Ortmanniana ligamentina, commonly known as the mucket, is a species of freshwater mussel in the family Unionidae. It is native to eastern North America.

==Taxonomy and history==
This species was described by Jean-Baptiste Lamarck in 1819 as Unio ligamentina, based on a type specimen from the Ohio River. The type is deposited in the Muséum national d’Histoire naturelle in Paris, France. Arnold Edward Ortmann transferred the species to the genus Actinonaias in a 1919 monograph published in the Memoirs of the Carnegie Museum, however, this placement was considered dubious, given that the type species of Actinonaias hails from Central America. Some authorities recognised two subspecies, A. ligamentina carinata and A. ligamentina ligamentina, but most workers did not differentiate between the two. A 2021 checklist of the order Unionida published in the Journal of Molluscan Studies transferred this species to the genus Ortmanniana, placing it in the tribe Lampsilini within the unionid subfamily Ambleminae and recognizing no infraspecific taxa.

It is one of several North American freshwater mussel species known by the common name mucket.

==Distribution and habitat==
Native to eastern North America, Ortmanniana ligamentina is a widespread freshwater species known from the Mississippi River basin (including the Tennessee River and Cumberland River drainages), the St. Lawrence River basin, and the tributaries of Lake Erie, Lake Michigan, and Lake Ontario. This range includes waterways in the Canadian provinces of Ontario and Québec and the United States states of Alabama, Arkansas, Illinois, Indiana, Iowa, Kansas, Kentucky, Louisiana, Michigan, Minnesota, Mississippi, Missouri, Nebraska, New York, Ohio, Oklahoma, Pennsylvania, Tennessee, Virginia, West Virginia, and Wisconsin. It is typically found in rivers or creeks at depths of 1 m or less on cobble, gravel, sand, or mud substrates. It is often found in riffles with strong currents, but also occurs in gentler streams, lakes, and ponds.

==Description==
Ortmanniana ligamentina is a large species of mussel, with adults reaching up to 140 mm long. The stout shell may be oval, oblong, or elliptical in shape. The anterior end of the shell is broadly rounded, while the posterior end may be broadly rounded or somewhat pointed. The periostracum is light yellowish brown to greenish in color, becoming dark brown or dull olive yellow with age. The periostracum may also exhibit broad, interrupted or uninterrupted dark green rays, though these are not present in all specimens. The external surface of the shell is relatively smooth but often marked with irregular raised concentric ridges. The nacre is white, becoming iridescent towards the posterior end of the shell.

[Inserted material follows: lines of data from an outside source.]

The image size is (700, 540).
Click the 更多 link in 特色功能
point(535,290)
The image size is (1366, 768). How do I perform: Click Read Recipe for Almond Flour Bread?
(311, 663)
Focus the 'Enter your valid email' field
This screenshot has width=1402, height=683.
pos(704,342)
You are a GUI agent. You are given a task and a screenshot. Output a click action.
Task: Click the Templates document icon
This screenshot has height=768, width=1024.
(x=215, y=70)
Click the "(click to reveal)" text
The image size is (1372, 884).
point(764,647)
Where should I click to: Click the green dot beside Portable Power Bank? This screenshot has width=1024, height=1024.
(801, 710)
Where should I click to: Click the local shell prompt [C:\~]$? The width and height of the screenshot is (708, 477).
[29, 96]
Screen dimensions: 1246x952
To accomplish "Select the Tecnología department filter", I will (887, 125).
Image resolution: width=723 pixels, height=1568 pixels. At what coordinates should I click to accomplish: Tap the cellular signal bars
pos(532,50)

Sexual dimorphism is not often noticeable in this species, though some female specimens may exhibit a more inflated posterior. Young individuals may appear somewhat compressed, and the shell thickens with age.

==Ecology==
Adult Ortmanniana ligamentina are filter feeders, consuming bacteria, plankton, and detritus suspended in the water column. The glochidia are parasites of freshwater fish, with known hosts including the American eel (Anguilla rostrata), banded killifish (Fundulus diaphanus), bluegill (Lepomis macrochirus), black crappie (Pomoxis nigromaculatus), white crappie (Pomoxis annularis), common carp (Cyprinus carpio), green sunfish (Lepomis cyanellus), orangespotted sunfish (Lepomis humilis), largemouth bass (Micropterus salmoides), smallmouth bass (Micropterus dolomieu), roach (Rutilus rutilus), rock bass (Ambloplites rupestris), sauger (Stizostedion canadense), silverjaw minnow (Ericymba buccata), tadpole madtom (Noturus gyrinus), Tippecanoe darter (Etheostoma tippecanoe), white bass (Marone chrysops), and yellow perch (Perea flavescens).

Breeding is reported to occur from August to May. Females are bradytictic and begin developing eggs in mid-summer, with glochidia present from September through May to August of the following year. Individuals may live for up to 25 years, reaching sexual maturity at approximately 4 to 6 years of age.